Authorized in 2014, NH’s Medicaid Expansion program extended health care benefits to Granite Staters who previously did not qualify for Medicaid coverage.
“The program extended the threshold for being covered to 138 percent of the Federal Poverty Level,” explained Michele Merritt, CEO of New Futures.
Merritt, Manchester Mayor Joyce Craig, Chamber CEO Mike Skelton, Manchester Public Health Director Tim Soucy and State Senators Bob Backus, Lou D’Allesandro, and State Rep.
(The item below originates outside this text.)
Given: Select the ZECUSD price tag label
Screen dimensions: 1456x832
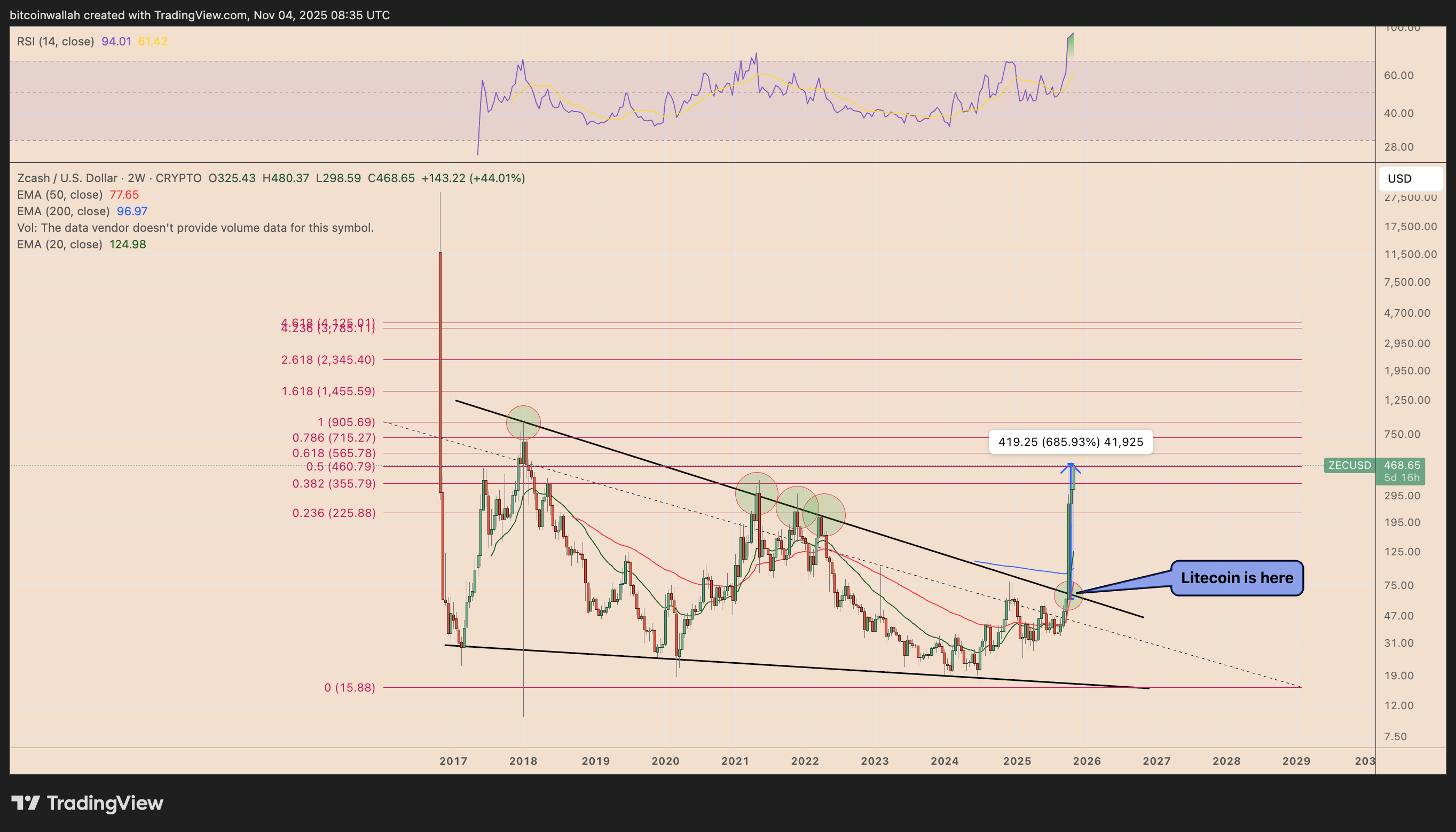Looking at the screenshot, I should (1349, 465).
Pat Long were among the many speakers during the 90-minute-session held downtown at the Greater Manchester Chamber headquarters.
“This issue is all interconnected,” said Skelton. “More people with health care coverage means less uncompensated care at local hospitals and hopefully downward pressure on health care costs and insurance premiums.”
Without legislative action to extend the program somehow, 50,000 Granite Staters who currently benefit from the program could be left in the lurch.
Mayor Craig told the group that 8,000 of those in the program are from Manchester and called the need to continue it “critical to Manchester.” She also pointed to the fact that the substance abuse treatments covered by Medicaid are vital to the City’s work in combating the opioid crisis.
While the Monday gathering of about 30 people was largely in favor of the program, several saw the work requirement issue of the proposal as a potential sticking point. The work requirement, which can be granted via a waiver from the federal government, has already been enacted as part of Medicaid eligibility in Kentucky and Indiana. Long viewed that as a possible “bone of contention” as the bill is debated and said further discussion would be needed but added “I’m confident that something will pass.”
Public Health Director Soucy and his colleague Anna Thomas spoke to the favorable impact Medicaid Expansion has had on the health of Queen City’s underserved population.
“Thanks to these new resources, about 80 percent of those previously without insurance are now covered,” Soucy said. He added that the downstream impact meant people are getting treated earlier leading to better health outcomes. He also noted that the Manchester Health Department serves as a Federally Qualified Health Center (FQHC) with Catholic Medical Center serving a contractor. The FQHC designation is important as that is the only way a health center can get 100 percent reimbursement from Medicaid.
In speaking on behalf of continued funding, Thomas said that the program was “an absolute game-changer which is truly changing the trajectory (of improved health) for so many.”
The group also discussed funding for the potential initiative as government support decreases. Past funding for expansion has come from an amalgam of insurance taxes and the state’s high-risk pool. However, this past summer that mechanism was deemed illegal by the Centers for Medicare and Medicaid Services (CMS) leaving New Hampshire in search of other options. Under the proposed legislation, a portion of the support could come from the state’s Alcohol Fund, but it’s still too early to determine all future funding sources.
The parties around the table, some of whom were patient advocates, also stressed the importance of public education, not just on the proposed legislation but on Medicaid services overall. Many in need don’t know what they qualify for or even how to get started.
“There’s a reticence in seeking health care and services due to not having enough coverage,” said William Rider, President and CEO of the Greater Manchester Mental Health Center.
In a political climate marked in many ways by partisan issues, the group agreed that there was strong support on both sides of the aisle to work toward common ground to protect New Hampshire’s vulnerable population. “This is a truly a bi-partisan issue,” Skelton said.
“This program saves lives and makes people’s lives better,” D’Allesandro said. “We just have to get to the middle.”
The proposed legislation, called the Granite Advantage Health Care Program, is sponsored by Senator Jeb Bradley, R-Wolfeboro, and will continue to be studied in the coming days.